*** Listed records Section Begins ***

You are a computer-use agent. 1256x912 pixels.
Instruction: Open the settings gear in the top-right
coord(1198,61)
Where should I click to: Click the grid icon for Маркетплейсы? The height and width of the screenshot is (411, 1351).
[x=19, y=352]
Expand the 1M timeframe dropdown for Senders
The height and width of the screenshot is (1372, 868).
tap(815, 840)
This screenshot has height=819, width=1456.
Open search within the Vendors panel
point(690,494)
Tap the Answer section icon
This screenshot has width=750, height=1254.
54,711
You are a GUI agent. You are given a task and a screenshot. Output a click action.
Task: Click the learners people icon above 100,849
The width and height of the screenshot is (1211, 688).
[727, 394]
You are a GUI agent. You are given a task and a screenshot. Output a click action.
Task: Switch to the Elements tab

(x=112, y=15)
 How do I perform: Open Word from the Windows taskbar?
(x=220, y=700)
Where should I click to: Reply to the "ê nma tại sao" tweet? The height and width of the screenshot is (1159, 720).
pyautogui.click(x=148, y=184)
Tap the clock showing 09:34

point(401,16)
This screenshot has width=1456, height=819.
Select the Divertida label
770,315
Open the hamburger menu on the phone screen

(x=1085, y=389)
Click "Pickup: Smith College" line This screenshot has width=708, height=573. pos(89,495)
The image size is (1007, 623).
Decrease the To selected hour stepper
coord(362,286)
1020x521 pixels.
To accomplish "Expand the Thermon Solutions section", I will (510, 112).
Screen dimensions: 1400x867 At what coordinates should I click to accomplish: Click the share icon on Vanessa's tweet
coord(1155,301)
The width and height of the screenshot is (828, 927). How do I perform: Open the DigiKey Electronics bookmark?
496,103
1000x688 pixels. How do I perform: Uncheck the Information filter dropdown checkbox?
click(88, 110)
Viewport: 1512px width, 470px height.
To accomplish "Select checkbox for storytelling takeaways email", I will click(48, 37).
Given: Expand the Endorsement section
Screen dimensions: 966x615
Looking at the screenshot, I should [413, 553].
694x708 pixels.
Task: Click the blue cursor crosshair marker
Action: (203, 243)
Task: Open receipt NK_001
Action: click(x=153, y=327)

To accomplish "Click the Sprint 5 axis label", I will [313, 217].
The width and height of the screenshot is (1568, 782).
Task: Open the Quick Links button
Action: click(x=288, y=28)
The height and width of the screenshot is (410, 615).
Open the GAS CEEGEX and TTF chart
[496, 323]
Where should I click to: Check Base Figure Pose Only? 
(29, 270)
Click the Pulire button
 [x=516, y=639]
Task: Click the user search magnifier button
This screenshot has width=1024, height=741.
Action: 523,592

*** Listed records Section Ends ***

- Task to carry out: Reproduce the material in full. Keep it identical to the original.

- Exercise output:
You are a computer-use agent. 1256x912 pixels.
Instruction: Open the settings gear in the top-right
coord(1198,61)
Where should I click to: Click the grid icon for Маркетплейсы? The height and width of the screenshot is (411, 1351).
[x=19, y=352]
Expand the 1M timeframe dropdown for Senders
The height and width of the screenshot is (1372, 868).
tap(815, 840)
This screenshot has height=819, width=1456.
Open search within the Vendors panel
point(690,494)
Tap the Answer section icon
This screenshot has width=750, height=1254.
54,711
You are a GUI agent. You are given a task and a screenshot. Output a click action.
Task: Click the learners people icon above 100,849
The width and height of the screenshot is (1211, 688).
[727, 394]
You are a GUI agent. You are given a task and a screenshot. Output a click action.
Task: Switch to the Elements tab

(x=112, y=15)
 How do I perform: Open Word from the Windows taskbar?
(x=220, y=700)
Where should I click to: Reply to the "ê nma tại sao" tweet? The height and width of the screenshot is (1159, 720).
pyautogui.click(x=148, y=184)
Tap the clock showing 09:34

point(401,16)
This screenshot has width=1456, height=819.
Select the Divertida label
770,315
Open the hamburger menu on the phone screen

(x=1085, y=389)
Click "Pickup: Smith College" line This screenshot has width=708, height=573. pos(89,495)
The image size is (1007, 623).
Decrease the To selected hour stepper
coord(362,286)
1020x521 pixels.
To accomplish "Expand the Thermon Solutions section", I will (510, 112).
Screen dimensions: 1400x867 At what coordinates should I click to accomplish: Click the share icon on Vanessa's tweet
coord(1155,301)
The width and height of the screenshot is (828, 927). How do I perform: Open the DigiKey Electronics bookmark?
496,103
1000x688 pixels. How do I perform: Uncheck the Information filter dropdown checkbox?
click(88, 110)
Viewport: 1512px width, 470px height.
To accomplish "Select checkbox for storytelling takeaways email", I will click(48, 37).
Given: Expand the Endorsement section
Screen dimensions: 966x615
Looking at the screenshot, I should [413, 553].
694x708 pixels.
Task: Click the blue cursor crosshair marker
Action: (203, 243)
Task: Open receipt NK_001
Action: click(x=153, y=327)

To accomplish "Click the Sprint 5 axis label", I will [313, 217].
The width and height of the screenshot is (1568, 782).
Task: Open the Quick Links button
Action: click(x=288, y=28)
The height and width of the screenshot is (410, 615).
Open the GAS CEEGEX and TTF chart
[496, 323]
Where should I click to: Check Base Figure Pose Only? 
(29, 270)
Click the Pulire button
 [x=516, y=639]
Task: Click the user search magnifier button
This screenshot has width=1024, height=741.
Action: 523,592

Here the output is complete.